# CoolData blog

## 26 August 2010

### What the heck IS “Y”, anyway?

Filed under: Model building, Predictive scores, regression, Statistics — Tags: — kevinmacdonell @ 8:46 am

At the APRA Conference in Anaheim a month ago, a session attendee was troubled by something he saw during a presentation given by David Robertson of Syracuse. The attendee was focused on the “constant” value in David’s example of a multiple linear regression model for propensity to give. This constant, which I will talk about shortly, was some significant figure, say “50”. Because the Y value (i.e., the dependent variable, or outcome variable, or predicted value) was expressed in dollars (of giving), then this seemed to indicate that the “floor” for giving, the minimum value someone could be predicted to give, was \$50.

How do you figure that?, this attendee wanted to know. It’s a reasonable question, for which I will try to provide my own answer. (More knowledgeable stats people may wish to weigh in; it would be appreciated.) There are implications here for how we interpret the predicted value of “Y”.

When you do a regression analysis, your software will automatically calculate this “constant,” which is simply the first term (“a”) in the regression equation: In other words, if all your predictor variables (X’s) calculate out to zero, then Y will equal ‘a’. The part of this that the attendee found hard to swallow was that the minimum possible amount an alum could donate, as predicted by the model, was something greater than zero dollars. It seemed nonsensical.

Well, yes and no. First of all, the constant is no such thing. If you were to plot a regression line, that straight line has to cross the Y axis somewhere. The value of Y when the sum of X’s is zero is that crossing point (a.k.a. the Y-intercept). But that doesn’t mean it’s the minimum. Y does equal zero at a point: When the sum of predictors is negative — that is, when the regression line passes to the left of the Y axis and down, and crosses the X axis (the X-intercept).

So, really, you’re not learning much by looking at the constant. It’s a mathematical necessity — it describes an important aspect of what any line looks like when plotted — but that’s all. While the constant is always present in our regression analysis for predictive modeling, we tend to ignore it.

But all this is leading me to an even more fundamental question, the one posed in the headline: What is Y?

In David’s example, the one that so perplexed my fellow conference attendee, Y was expressed in real dollars.
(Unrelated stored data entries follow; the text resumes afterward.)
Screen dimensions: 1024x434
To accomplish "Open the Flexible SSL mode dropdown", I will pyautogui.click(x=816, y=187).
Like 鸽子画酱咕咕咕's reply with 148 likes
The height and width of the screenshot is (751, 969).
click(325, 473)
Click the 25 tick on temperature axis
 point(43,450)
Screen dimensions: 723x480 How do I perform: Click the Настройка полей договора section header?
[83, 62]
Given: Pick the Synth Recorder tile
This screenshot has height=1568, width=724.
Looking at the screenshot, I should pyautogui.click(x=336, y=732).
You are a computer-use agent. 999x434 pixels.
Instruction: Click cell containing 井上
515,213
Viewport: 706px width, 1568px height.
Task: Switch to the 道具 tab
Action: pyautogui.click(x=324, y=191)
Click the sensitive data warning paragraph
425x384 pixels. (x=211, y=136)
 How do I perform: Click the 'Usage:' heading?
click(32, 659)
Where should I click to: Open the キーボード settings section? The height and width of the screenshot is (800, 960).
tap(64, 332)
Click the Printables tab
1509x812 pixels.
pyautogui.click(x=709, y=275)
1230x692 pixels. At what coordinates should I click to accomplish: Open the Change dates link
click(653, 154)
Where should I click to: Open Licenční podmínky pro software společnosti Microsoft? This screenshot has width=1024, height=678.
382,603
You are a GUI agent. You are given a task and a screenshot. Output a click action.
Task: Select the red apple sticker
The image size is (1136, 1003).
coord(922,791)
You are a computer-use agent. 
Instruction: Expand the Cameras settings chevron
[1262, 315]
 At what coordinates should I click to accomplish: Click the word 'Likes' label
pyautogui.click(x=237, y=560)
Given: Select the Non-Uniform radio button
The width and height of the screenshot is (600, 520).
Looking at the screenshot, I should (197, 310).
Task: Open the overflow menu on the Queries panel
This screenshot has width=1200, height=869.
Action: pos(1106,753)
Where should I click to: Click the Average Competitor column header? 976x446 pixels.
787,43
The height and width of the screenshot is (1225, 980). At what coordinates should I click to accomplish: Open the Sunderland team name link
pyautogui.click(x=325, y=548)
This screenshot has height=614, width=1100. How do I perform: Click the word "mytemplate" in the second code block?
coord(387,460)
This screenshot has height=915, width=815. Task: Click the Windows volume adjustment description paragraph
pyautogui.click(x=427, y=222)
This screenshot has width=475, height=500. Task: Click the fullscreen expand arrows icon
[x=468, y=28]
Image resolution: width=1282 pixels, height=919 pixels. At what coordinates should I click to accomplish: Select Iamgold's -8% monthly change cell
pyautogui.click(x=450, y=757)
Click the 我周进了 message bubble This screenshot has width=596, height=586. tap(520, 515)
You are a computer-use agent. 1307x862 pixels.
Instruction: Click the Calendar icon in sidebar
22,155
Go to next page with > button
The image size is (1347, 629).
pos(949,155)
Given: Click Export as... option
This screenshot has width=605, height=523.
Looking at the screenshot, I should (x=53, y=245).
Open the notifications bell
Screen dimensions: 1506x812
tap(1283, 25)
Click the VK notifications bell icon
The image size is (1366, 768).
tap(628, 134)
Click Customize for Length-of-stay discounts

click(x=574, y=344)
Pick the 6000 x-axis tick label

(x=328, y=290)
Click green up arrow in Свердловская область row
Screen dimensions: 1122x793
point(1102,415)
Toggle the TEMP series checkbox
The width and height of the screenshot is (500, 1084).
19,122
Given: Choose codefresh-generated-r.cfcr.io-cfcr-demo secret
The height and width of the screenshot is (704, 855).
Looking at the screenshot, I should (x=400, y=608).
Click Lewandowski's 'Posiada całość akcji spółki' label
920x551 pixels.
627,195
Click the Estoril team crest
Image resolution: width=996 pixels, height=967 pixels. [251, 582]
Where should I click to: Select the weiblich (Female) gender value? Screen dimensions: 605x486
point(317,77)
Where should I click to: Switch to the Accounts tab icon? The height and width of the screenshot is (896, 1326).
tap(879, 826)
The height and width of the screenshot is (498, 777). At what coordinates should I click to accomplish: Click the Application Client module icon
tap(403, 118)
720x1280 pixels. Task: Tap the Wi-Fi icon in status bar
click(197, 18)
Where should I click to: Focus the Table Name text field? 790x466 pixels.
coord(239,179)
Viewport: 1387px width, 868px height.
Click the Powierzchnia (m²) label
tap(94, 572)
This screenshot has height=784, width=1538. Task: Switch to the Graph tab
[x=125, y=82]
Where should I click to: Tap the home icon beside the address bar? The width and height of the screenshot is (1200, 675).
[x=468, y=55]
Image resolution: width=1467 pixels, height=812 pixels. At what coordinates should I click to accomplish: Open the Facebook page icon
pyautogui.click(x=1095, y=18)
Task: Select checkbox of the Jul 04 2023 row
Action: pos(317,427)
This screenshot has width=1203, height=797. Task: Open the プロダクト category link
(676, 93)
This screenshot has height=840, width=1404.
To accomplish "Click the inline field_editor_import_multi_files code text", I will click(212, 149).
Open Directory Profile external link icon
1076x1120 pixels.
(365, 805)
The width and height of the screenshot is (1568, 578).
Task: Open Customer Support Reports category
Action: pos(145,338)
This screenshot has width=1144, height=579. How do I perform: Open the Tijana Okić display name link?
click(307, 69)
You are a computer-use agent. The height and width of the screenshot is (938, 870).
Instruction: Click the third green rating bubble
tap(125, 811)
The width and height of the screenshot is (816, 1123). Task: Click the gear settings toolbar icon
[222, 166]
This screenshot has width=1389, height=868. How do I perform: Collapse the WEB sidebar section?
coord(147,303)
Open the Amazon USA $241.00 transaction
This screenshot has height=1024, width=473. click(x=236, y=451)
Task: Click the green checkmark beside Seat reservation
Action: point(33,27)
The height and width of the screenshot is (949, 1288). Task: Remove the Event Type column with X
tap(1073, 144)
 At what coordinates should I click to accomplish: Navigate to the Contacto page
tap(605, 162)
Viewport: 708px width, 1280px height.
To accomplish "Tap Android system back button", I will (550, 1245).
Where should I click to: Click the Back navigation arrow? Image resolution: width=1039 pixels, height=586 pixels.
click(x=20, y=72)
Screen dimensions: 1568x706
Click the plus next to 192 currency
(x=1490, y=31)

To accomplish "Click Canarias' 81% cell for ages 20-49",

This is valid modeling practice. However, I have never looked at Y in real units (i.e., dollars), due to difficulty in interpreting the result. For example, the output of multiple linear regression can be negative: Does that mean the prospect is going to take money from us? As well, when we work with a transformed version of the DV (such as the natural log, which is very common), the output will need to be transformed back in order to make sense.

I sidestep issues of interpretation by simply assuming that the predicted value is meaningless in itself. What I am primarily interested in is relative probability, and where a value ranks in comparison with the values predicted for other individuals in the sample. In other words, is a prospect in the top 10% of alumni? Or the top 0.5%? Or the bottom 20%? The closer an individual is to the top of the heap, the more likely he or she is to give, and at higher levels.

I rank everyone in the sample by their predicted values, and then chop the sample up into deciles and percentiles. Percentiles, I am careful to explain, are not the same thing as probabilities: Someone in the 99th percentile is not 99% likely to make a gift. They might be 60% likely — it depends. The important thing is that someone in the 98th percentile will be slightly less likely to give, and someone in the 50th percentile will be MUCH less likely to give.

This highlights an important difference between multiple linear regression, which I’m talking about here, and binary logistic regression. The output of the latter form of regression is “probability”; very useful, and not so difficult to interpret. Not so with multiple linear regression — the output in this case is something different, which we may interpret in various ways but which will not directly give us values for probability.

Fortunately, fundraisers are already very familiar with the idea of ranking prospects in descending order by likelihood (or capacity, or inclination, or preferably some intelligent combination of these). Most people can readily understand what a percentile score means. For us data modelers, though, getting from “raw Y” to a neat score takes a little extra work.